Sufficient foreseeability is needed to find a duty of care. In this case, the defendant was found liable given the difficulty of the shot, the fact that it could have gone wrong, the likelihood of deflection and the presence of the plaintiff.

It was held that there was sufficient foreseeability to find a duty of care and that duty had been breached.

In Pitcher v Huddersfield Town (July 2001), the claimant was a first division football player who suffered a serious knee injury after being tackled by another player in a professional match.

The claimant alleged the player was negligent, as his tackle occurred after the ball had been passed, it was high and it was made with the left and not the right leg.

The court agreed the tackle was clumsy and late and that the other player should have tackled with his right leg.

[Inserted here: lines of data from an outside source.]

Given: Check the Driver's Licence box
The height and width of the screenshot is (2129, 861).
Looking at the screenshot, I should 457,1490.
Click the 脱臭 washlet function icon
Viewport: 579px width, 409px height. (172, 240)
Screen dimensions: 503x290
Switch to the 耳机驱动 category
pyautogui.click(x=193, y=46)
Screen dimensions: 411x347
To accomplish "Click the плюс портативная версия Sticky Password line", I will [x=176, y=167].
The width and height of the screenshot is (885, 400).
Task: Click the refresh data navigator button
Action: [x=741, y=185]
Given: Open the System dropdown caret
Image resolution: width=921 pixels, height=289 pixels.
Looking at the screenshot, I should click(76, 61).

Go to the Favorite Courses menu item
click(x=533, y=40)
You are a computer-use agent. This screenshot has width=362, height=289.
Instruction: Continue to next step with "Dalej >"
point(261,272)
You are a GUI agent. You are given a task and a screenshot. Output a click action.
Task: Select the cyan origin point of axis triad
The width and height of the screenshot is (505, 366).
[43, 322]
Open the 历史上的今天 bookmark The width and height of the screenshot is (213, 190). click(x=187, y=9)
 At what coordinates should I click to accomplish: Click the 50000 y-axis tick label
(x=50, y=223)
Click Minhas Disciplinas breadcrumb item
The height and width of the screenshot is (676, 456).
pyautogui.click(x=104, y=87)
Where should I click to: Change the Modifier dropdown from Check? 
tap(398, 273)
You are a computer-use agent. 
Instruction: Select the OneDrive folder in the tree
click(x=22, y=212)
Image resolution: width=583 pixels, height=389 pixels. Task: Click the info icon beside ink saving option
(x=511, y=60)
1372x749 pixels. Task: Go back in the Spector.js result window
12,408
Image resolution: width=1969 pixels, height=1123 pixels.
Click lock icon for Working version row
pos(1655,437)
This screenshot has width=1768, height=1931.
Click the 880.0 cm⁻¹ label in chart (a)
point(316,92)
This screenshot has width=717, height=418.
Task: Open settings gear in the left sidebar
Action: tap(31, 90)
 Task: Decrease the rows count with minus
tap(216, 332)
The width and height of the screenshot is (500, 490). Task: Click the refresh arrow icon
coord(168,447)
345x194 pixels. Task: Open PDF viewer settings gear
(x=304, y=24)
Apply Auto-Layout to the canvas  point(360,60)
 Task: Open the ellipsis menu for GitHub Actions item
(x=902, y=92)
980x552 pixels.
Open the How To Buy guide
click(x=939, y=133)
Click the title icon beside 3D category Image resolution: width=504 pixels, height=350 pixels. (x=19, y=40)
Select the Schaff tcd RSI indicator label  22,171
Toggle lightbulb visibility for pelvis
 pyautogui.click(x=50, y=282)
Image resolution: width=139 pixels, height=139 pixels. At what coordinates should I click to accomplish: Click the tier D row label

Experts considered the challenge to be a standard late tackle, the sort that occurs when a player does not quite make it to the ball.

It was held that football matches were fast moving and errors of judgment possible. While a breach of the rules of the game might be a relevant factor, this did not in itself make the act a negligent one.

The court found the tackle was not negligent, but rather a misjudged attempt at winning the ball and thus the claimant's action failed.

The courts will take into account and make proper allowance for the speed and competitiveness of sporting activities.

A lapse of judgment or misjudged attempt to challenge for the ball in the heat of a competitive match will not necessarily be enough to allow a claimant to succeed in a negligence action.

An overview would suggest the courts are, contrary to popular belief, taking a reasonable and realistic view of claims being pursued by sports participants. If the courts are being robust, then claimants' solicitors will not be keen to pursue an action and lose, because "no win" does indeed mean "no fee".

Hopefully, we shall therefore see the speculative claims we've seen in the past no longer being pursued, particularly as, for the most part, legal aid is no longer available.

Now claimants will have to take out after the event insurance (ATE) or have access to before the event (BTE) insurance, which will cover the claim for costs from the successful defendant.

It can be expected that ATE cover will become more expensive the more speculative and chancier the claim. That in itself might deter frivolous actions.

  • David Miles is a senior partner at liability adjuster Gates Adjusting Partnership.